On 5th December 2022, the government confirmed that employees will have the right to request flexible working from day one instead of having to wait until 26 weeks of employment as is the present state of play. This will mean employees will no longer have to “do their time” and “earn” their right to request flexibility. Other changes to the current flexible working regime will also be introduced as the government is supporting a Private Members’ bill (the Employment Relations (Flexible Working) Bill 2022-23) which will introduce the following changes:
- A requirement for employers to consult with their employees before rejecting a flexible working request.
- Allowing employees to make two flexible working requests in any 12-month period instead of just one as the law currently stands.
- Requiring employers to respond to requests within 2 months instead of 3 months.
- Removal of the requirement for employees to set out how the effects of their flexible working request might be dealt with by their employer.

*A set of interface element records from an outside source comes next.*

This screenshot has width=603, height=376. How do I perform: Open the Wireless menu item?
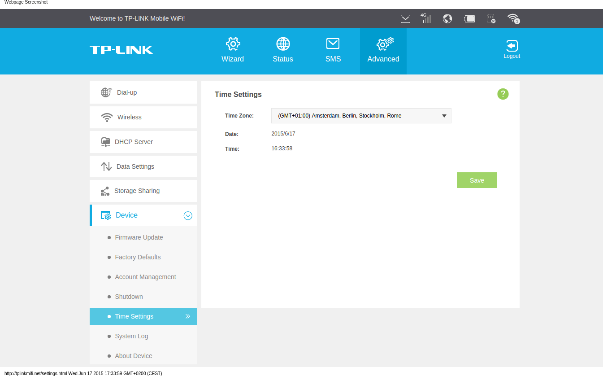[x=129, y=117]
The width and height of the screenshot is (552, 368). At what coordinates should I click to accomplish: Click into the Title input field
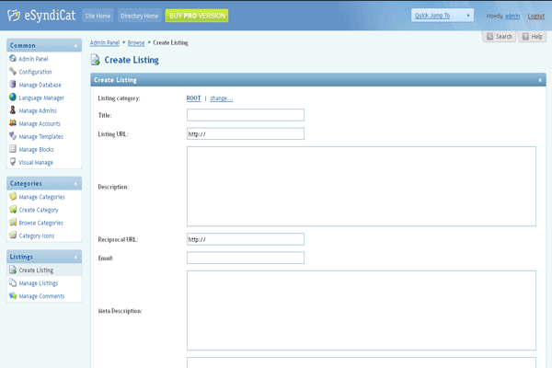pos(245,115)
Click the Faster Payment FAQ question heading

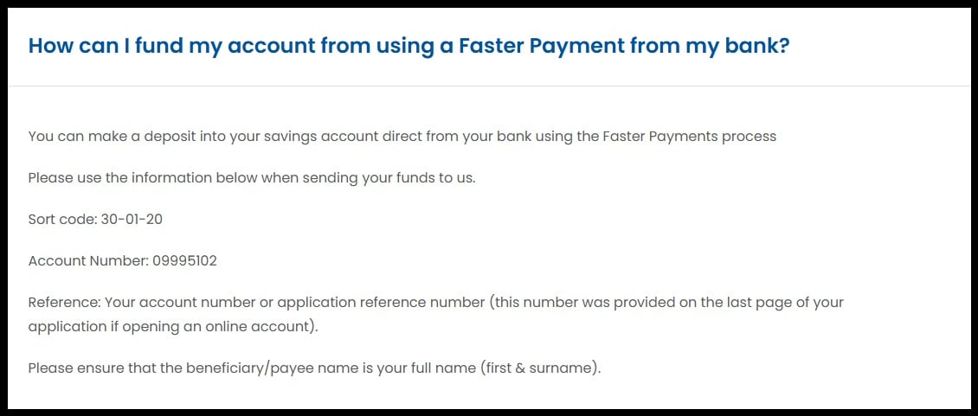click(409, 46)
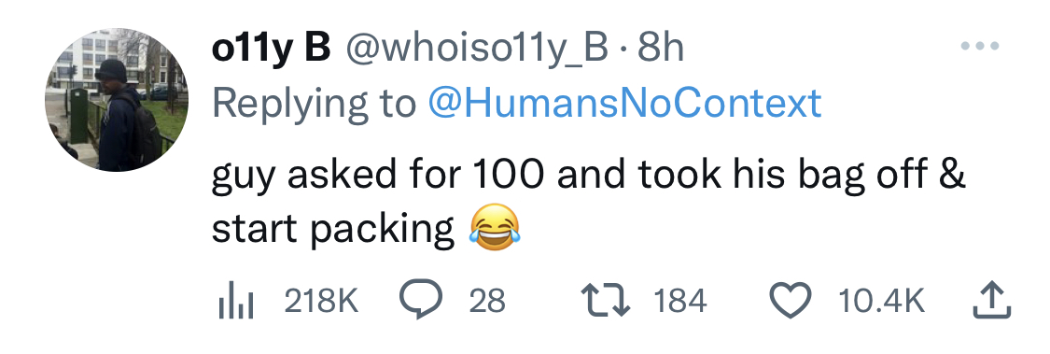Open the share upload arrow icon
The width and height of the screenshot is (1050, 354).
click(991, 299)
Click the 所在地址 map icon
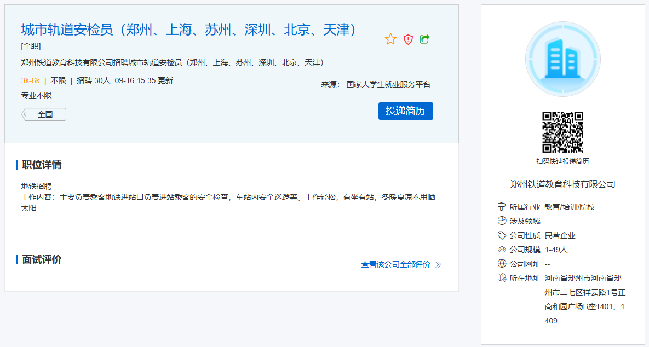 point(502,278)
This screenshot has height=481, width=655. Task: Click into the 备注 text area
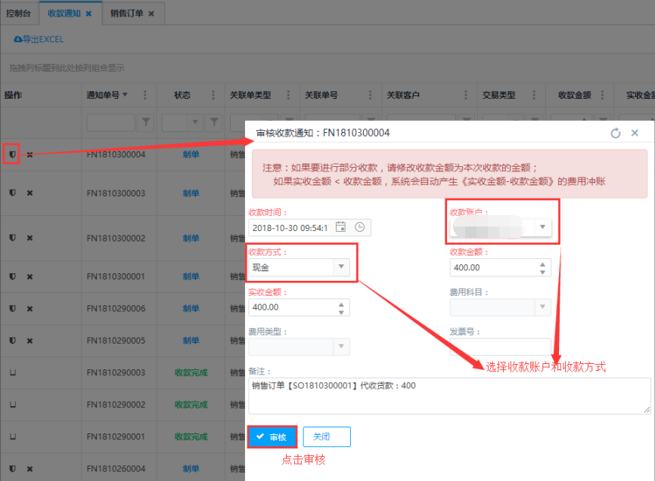[450, 395]
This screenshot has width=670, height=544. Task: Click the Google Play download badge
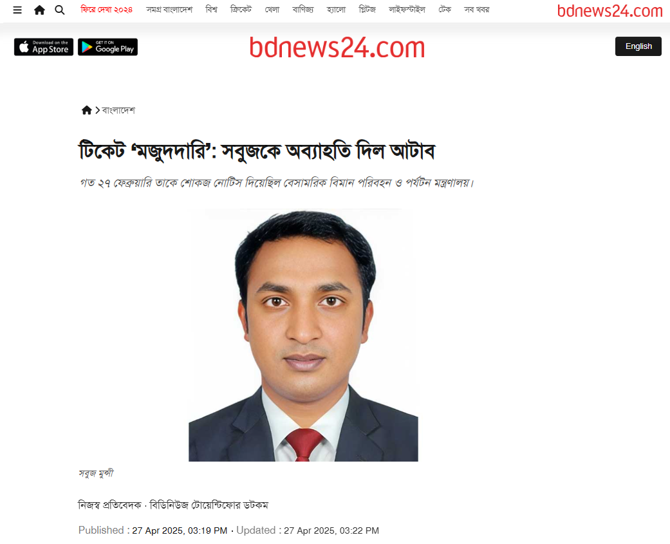tap(107, 47)
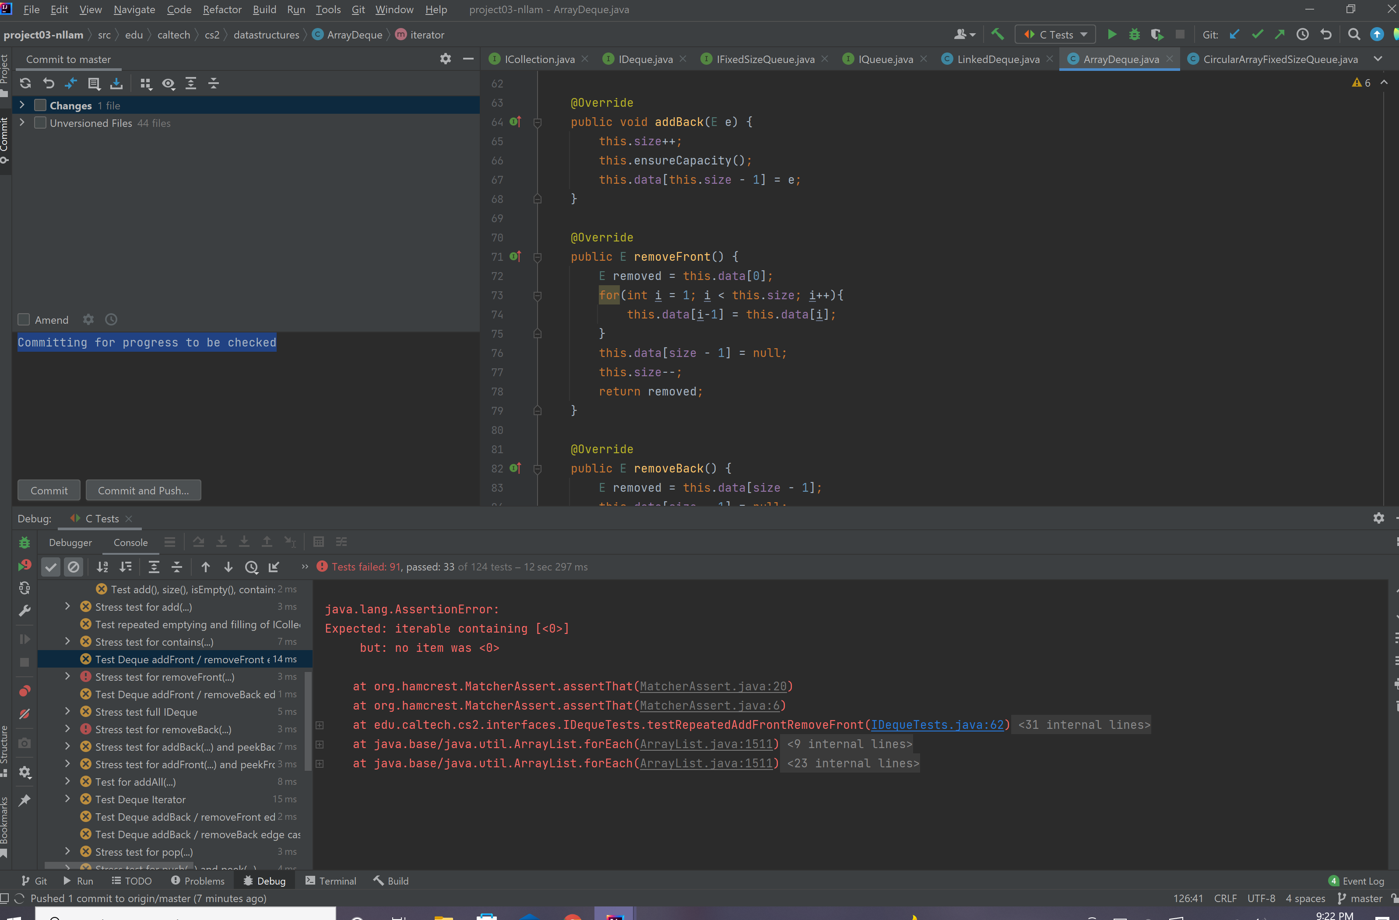Click the Git update project arrow icon
This screenshot has width=1399, height=920.
click(1234, 35)
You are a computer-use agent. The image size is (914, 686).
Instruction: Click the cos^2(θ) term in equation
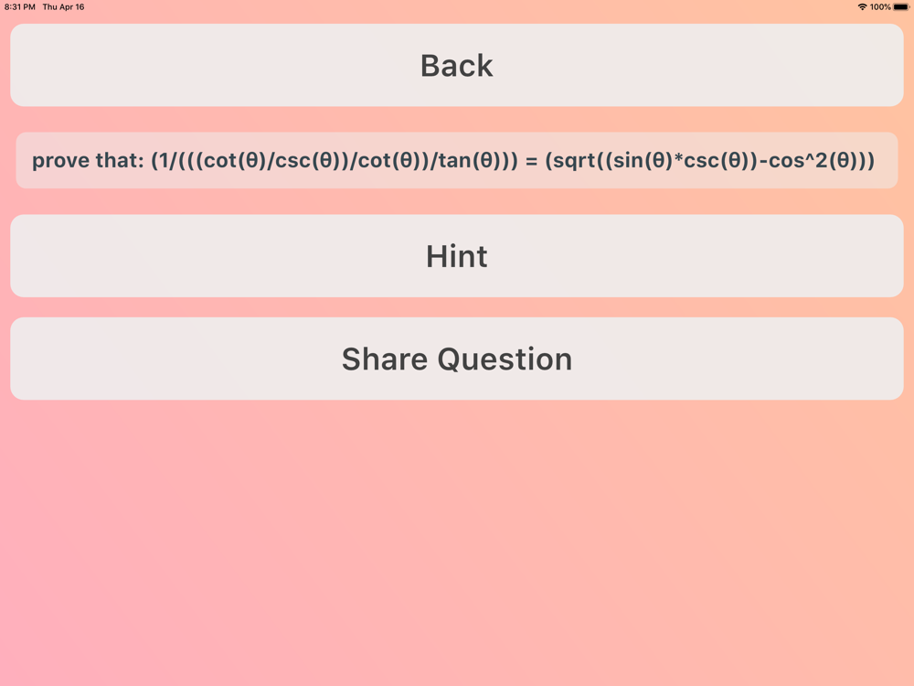click(x=815, y=160)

At present no set date has been announced for these changes to come into effect but given the government has been consulting on changing the flexible working regime since 2021, it may well happen in 2023. The changes to the flexible working regime will inevitably mean employers will need to amend their current flexible working policies and will likely see an increase in requests.
3. Find a new job/ earn more money
There was much talk of the so-called “Great Resignation” in 2022, with many employers finding that they had to make a particular effort to retain their most valued and talented staff by offering increased pay, flexible/remote working and additional benefits. Whilst a recession in 2023 may well make employees more reluctant to leave the stability of their employment, we suspect increased pay will remain high on employees’ work agenda given rising living costs and tax rises.
Given the financial strain many are suffering, we may see an increase in employees working second jobs. An employee taking a second job is not necessarily prohibited unless there is an exclusivity clause in their contract of employment preventing them from doing so. Employers should give careful consideration when taking on employees as to whether they wish to permit them to work a second job as doing so could affect their performance and become a health and safety issue if they become too tired and overworked. Employers should also consider whether the second job will mean a breach of the Working Time Regulations 1998, as time worked for another employer will count. There are of course benefits to allowing employees to work second jobs, including them gaining new skills and being able to earn extra income without relying on a salary increase.
If an employer decides that they would not wish to prevent employees from taking on a second job, it would still be advisable that they include a clause in their contract of employment that requires the employee to gain their consent first, not least to ensure they are not planning to join a competitor which would be grounds for disciplinary action.
It is worth highlighting that with effect from 5 December 2022, the Exclusivity Terms for Zero Hours Workers (Unenforceability and Redress) Regulations 2022 made exclusivity terms unenforceable in employment contracts of employees and workers whose net average weekly wages are less than the Lower Earnings Limit which is currently set at £123 per week.